Ce que disent les données scientifiques
Le dichlorvos, ou DDVP, est un insecticide organophosphoré qui agit en bloquant une enzyme du système nerveux, l’acétylcholinestérase. L’Organisation mondiale de la santé le range en classe Ib de sa classification par danger, celle des produits hautement dangereux. Ce classement repose sur une dose létale médiane par voie orale de 56 milligrammes par kilogramme chez le rat.
Le Centre international de recherche sur le cancer l’a évalué en 1991, dans le volume 53 de ses monographies. Sa conclusion : les preuves sont inadéquates chez l’homme, suffisantes chez l’animal d’expérience, et l’évaluation globale est que « le dichlorvos est peut-être cancérogène pour l’homme, groupe 2B ».

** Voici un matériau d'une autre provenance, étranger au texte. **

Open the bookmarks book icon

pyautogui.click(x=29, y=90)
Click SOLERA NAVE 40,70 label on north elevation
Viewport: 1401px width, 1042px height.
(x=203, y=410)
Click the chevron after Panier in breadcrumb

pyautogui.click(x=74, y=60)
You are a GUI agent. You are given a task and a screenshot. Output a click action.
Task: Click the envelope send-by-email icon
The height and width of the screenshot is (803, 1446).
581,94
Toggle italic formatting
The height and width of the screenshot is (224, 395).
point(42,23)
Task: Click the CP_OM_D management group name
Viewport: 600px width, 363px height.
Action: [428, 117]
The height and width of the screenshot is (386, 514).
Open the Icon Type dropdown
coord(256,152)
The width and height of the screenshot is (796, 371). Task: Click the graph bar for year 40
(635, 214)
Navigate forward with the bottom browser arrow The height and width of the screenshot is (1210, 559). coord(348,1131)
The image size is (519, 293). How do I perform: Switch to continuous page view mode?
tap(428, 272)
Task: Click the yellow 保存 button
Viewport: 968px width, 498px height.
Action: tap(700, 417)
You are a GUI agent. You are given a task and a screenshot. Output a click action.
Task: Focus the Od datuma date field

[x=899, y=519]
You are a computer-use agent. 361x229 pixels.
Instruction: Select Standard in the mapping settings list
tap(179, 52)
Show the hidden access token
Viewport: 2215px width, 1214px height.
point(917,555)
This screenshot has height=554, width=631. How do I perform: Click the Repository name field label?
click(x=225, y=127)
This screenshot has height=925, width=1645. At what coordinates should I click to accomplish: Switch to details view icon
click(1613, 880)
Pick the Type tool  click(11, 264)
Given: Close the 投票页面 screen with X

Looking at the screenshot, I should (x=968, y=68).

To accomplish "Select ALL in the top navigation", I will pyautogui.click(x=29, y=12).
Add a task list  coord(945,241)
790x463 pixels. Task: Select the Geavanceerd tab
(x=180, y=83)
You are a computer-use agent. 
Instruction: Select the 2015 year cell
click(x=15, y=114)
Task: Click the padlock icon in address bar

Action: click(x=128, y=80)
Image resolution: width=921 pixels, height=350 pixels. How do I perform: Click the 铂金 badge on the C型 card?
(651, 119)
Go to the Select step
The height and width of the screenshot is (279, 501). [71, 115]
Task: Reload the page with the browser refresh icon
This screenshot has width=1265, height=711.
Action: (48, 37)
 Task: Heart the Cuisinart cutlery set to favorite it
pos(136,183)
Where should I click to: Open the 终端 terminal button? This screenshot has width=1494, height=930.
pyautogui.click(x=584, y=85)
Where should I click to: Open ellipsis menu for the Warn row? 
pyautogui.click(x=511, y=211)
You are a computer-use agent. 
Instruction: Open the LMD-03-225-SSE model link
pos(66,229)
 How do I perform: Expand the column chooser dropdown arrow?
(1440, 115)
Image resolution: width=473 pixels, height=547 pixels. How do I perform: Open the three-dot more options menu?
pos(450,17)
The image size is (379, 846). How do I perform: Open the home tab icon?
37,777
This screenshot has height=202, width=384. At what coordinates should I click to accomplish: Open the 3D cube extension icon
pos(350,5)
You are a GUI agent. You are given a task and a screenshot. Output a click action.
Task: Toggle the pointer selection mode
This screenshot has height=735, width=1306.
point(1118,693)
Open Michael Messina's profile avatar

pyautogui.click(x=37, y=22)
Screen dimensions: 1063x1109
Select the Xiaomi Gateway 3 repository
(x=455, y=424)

Les pays qui l’ont déjà écarté
L’Union européenne a tranché la première. Par la décision 2007/387/CE du 6 juin 2007, la Commission a refusé d’inscrire le dichlorvos comme substance active phytopharmaceutique, en relevant que la sécurité des opérateurs, des travailleurs et des personnes présentes n’avait pas été démontrée. Les autorisations devaient être retirées au 6 décembre 2007, tout délai de grâce expirant un an plus tard. Le volet biocide a suivi : depuis le 1er novembre 2012, les produits insecticides contenant du dichlorvos ne peuvent plus être mis sur le marché européen. En Grande-Bretagne, la substance est classée non approuvée.
En Afrique, le Bénin a précédé la RDC de moins de deux mois. Son Conseil des ministres a décidé le 1er juillet 2026 le retrait du marché du SNIPER 1000 EC DDVP et des pesticides non homologués.
Le Canada n’homologue pas le Sniper 1000EC DDVP, dont l’importation, la vente et l’usage sont interdits. L’Australie a supprimé la quasi-totalité des usages du dichlorvos par des annulations prononcées le 27 janvier 2015. Selon la liste consolidée des pesticides interdits publiée par PAN International en décembre 2024, l’interdiction est également totale en Suisse, en Turquie, en Serbie, en Arabie saoudite, aux Émirats arabes unis, au Maroc, au Bangladesh, au Népal, en Indonésie et aux Fidji.
Là où il reste autorisé, et le cas nigérian
Le produit n’est pas banni partout. Les États-Unis maintiennent son homologation, assortie de restrictions d’usage décidées entre 2006 et 2015. Le Brésil l’autorise, la Chine ne l’inscrit pas sur sa liste nationale des pesticides interdits, et le Kenya ne le range ni parmi les produits interdits, ni parmi les produits restreints.
Le cas du Nigeria mérite d’être rapporté avec exactitude, car il est souvent présenté comme une interdiction générale. Il n’en est pas une. L’agence nationale de contrôle des aliments et des médicaments a interdit les conditionnements de 100 millilitres ou moins et réservé la vente aux revendeurs agréés, par une directive du 20 mai 2025. Le dichlorvos y reste autorisé dans les circuits professionnels.
Ce que la décision change pour la RDC
Jusqu’à présent, le dichlorvos ne figurait pas parmi les substances interdites en RDC. La liste consolidée de PAN International recensait, pour le pays et à la fin de 2024, dix-neuf substances phytosanitaires prohibées, dont le DDT, le lindane, l’endosulfan et le parathion éthyl. Le dichlorvos n’en faisait pas partie. La décision du 26 août l’y ajoute.
Le communiqué ne fixe aucun délai d’écoulement des stocks, ne détaille pas les sanctions encourues, ni les modalités pratiques de collecte et de destruction des produits retirés. Au 27 août 2026, la décision n’était pas publiée sur le site de l’ACOREP.